Dakota pipeline could be up within weeks

Oil could be flowing through the $US3.8 billion ($A4.9 billion) Dakota Access pipeline in less than two weeks, according to court documents filed by the developer.

It comes as police and soldiers start clearing a protest camp in North Dakota where pipeline opponents had gathered for the better part of a year.

Energy Transfer Partners has finished drilling under Lake Oahe and will soon be laying pipe under the Missouri River reservoir, the Dallas-based company said.

"Dakota Access estimates and targets that the pipeline will be complete and ready to flow oil anywhere between the week of March 6, 2017, and April 1, 2017," company attorney William Scherman said in the documents filed in Washington on Tuesday.

The work under the Missouri River reservoir is the last stretch of the 1200-mile (1931 km) pipeline that will move oil from North Dakota through South Dakota and Iowa to a shipping point in Illinois.

ETP got permission for the lake work last month from the pro-energy Trump administration, though American Indian tribes continue fighting the project in court.

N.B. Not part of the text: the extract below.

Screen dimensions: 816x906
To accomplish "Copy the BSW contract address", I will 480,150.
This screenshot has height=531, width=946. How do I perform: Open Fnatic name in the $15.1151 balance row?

The Standing Rock and Cheyenne River Sioux tribes say the pipeline threatens their drinking water, cultural sites and ability to practice their religion, which depends on pure water. ETP rejects those claims and says the pipeline is safe.

The tribes have been fighting the construction since last summer, when an initial lawsuit was filed.

The drilling work is just to the north of a protest camp on federal land where pipeline opponents had gathered since August. Authorities shut down the camp on Wednesday ahead of spring flooding, with an estimated 150-200 protesters leaving peacefully.

Authorities said they arrested 46 people, including a group of military veterans.

As police in full riot gear worked to arrest the stragglers, clean up crews began razing buildings on the square-mile piece of property at the confluence of the Cannonball and Missouri rivers.